• **WORK REQUEST**
Copy each line from the data that has the word "dropdown" in it.

• **ENTRIES SHOWN**
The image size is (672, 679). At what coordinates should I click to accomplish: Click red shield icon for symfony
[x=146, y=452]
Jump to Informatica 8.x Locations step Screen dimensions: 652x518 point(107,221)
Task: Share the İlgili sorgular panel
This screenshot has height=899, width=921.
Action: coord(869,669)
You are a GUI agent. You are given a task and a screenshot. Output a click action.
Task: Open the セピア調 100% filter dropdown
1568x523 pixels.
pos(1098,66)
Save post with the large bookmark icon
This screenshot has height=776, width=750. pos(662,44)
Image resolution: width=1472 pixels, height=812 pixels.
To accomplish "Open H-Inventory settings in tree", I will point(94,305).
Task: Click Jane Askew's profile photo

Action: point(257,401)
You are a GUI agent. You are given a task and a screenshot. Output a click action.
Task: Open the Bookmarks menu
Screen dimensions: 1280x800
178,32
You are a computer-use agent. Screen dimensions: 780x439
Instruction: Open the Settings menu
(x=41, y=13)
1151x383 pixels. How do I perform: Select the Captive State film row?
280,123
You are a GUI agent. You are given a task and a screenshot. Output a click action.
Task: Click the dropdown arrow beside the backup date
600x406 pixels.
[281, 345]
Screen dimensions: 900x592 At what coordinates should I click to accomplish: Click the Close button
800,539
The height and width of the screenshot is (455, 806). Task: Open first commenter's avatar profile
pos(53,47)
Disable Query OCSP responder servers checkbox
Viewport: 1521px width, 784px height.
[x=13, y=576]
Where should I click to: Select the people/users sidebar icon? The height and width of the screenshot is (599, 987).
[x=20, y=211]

• **SOLUTION BELOW**
Task: Open the セピア調 100% filter dropdown
Task: Click the dropdown arrow beside the backup date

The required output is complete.